[Collected data entries]
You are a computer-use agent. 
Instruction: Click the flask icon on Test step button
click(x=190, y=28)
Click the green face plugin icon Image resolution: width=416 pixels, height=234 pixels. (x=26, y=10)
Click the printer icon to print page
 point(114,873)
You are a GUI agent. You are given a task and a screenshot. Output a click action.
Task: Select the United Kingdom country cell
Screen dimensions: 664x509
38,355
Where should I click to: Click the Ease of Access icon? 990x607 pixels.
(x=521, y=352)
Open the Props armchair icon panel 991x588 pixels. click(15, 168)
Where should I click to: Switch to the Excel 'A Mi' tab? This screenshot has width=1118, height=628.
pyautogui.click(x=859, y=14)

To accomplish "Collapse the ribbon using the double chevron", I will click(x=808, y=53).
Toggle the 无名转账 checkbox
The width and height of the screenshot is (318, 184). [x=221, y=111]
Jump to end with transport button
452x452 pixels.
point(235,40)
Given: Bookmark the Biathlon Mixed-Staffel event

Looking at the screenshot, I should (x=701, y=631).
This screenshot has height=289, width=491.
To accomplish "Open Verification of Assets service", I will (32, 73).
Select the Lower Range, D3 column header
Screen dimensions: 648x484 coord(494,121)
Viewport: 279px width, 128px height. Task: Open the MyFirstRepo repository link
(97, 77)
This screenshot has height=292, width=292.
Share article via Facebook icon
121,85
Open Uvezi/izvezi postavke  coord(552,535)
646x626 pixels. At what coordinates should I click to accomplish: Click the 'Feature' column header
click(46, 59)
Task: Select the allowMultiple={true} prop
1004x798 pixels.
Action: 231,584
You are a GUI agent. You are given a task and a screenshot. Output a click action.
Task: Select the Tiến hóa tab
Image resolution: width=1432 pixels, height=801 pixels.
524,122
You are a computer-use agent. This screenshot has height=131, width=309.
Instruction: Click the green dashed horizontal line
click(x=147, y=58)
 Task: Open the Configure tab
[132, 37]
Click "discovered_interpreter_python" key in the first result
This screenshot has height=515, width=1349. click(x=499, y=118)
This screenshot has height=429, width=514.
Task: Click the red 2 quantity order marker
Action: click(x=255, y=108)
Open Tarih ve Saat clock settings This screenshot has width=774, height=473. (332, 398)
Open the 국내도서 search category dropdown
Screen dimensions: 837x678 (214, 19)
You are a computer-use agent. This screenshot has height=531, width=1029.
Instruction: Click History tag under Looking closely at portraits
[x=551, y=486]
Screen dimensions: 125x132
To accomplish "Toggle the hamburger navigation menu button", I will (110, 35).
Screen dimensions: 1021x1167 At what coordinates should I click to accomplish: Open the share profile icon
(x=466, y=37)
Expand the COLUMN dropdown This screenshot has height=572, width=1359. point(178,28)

What you should do → Output all preceding records character for character.

Result below →
You are a computer-use agent. 
Instruction: Click the flask icon on Test step button
click(x=190, y=28)
Click the green face plugin icon Image resolution: width=416 pixels, height=234 pixels. (x=26, y=10)
Click the printer icon to print page
 point(114,873)
You are a GUI agent. You are given a task and a screenshot. Output a click action.
Task: Select the United Kingdom country cell
Screen dimensions: 664x509
38,355
Where should I click to: Click the Ease of Access icon? 990x607 pixels.
(x=521, y=352)
Open the Props armchair icon panel 991x588 pixels. click(15, 168)
Where should I click to: Switch to the Excel 'A Mi' tab? This screenshot has width=1118, height=628.
pyautogui.click(x=859, y=14)

To accomplish "Collapse the ribbon using the double chevron", I will click(x=808, y=53).
Toggle the 无名转账 checkbox
The width and height of the screenshot is (318, 184). [x=221, y=111]
Jump to end with transport button
452x452 pixels.
point(235,40)
Given: Bookmark the Biathlon Mixed-Staffel event

Looking at the screenshot, I should (x=701, y=631).
This screenshot has height=289, width=491.
To accomplish "Open Verification of Assets service", I will (32, 73).
Select the Lower Range, D3 column header
Screen dimensions: 648x484 coord(494,121)
Viewport: 279px width, 128px height. Task: Open the MyFirstRepo repository link
(97, 77)
This screenshot has height=292, width=292.
Share article via Facebook icon
121,85
Open Uvezi/izvezi postavke  coord(552,535)
646x626 pixels. At what coordinates should I click to accomplish: Click the 'Feature' column header
click(46, 59)
Task: Select the allowMultiple={true} prop
1004x798 pixels.
Action: 231,584
You are a GUI agent. You are given a task and a screenshot. Output a click action.
Task: Select the Tiến hóa tab
Image resolution: width=1432 pixels, height=801 pixels.
524,122
You are a computer-use agent. This screenshot has height=131, width=309.
Instruction: Click the green dashed horizontal line
click(x=147, y=58)
 Task: Open the Configure tab
[132, 37]
Click "discovered_interpreter_python" key in the first result
This screenshot has height=515, width=1349. click(x=499, y=118)
This screenshot has height=429, width=514.
Task: Click the red 2 quantity order marker
Action: click(x=255, y=108)
Open Tarih ve Saat clock settings This screenshot has width=774, height=473. (332, 398)
Open the 국내도서 search category dropdown
Screen dimensions: 837x678 (214, 19)
You are a computer-use agent. This screenshot has height=531, width=1029.
Instruction: Click History tag under Looking closely at portraits
[x=551, y=486]
Screen dimensions: 125x132
To accomplish "Toggle the hamburger navigation menu button", I will (110, 35).
Screen dimensions: 1021x1167 At what coordinates should I click to accomplish: Open the share profile icon
(x=466, y=37)
Expand the COLUMN dropdown This screenshot has height=572, width=1359. point(178,28)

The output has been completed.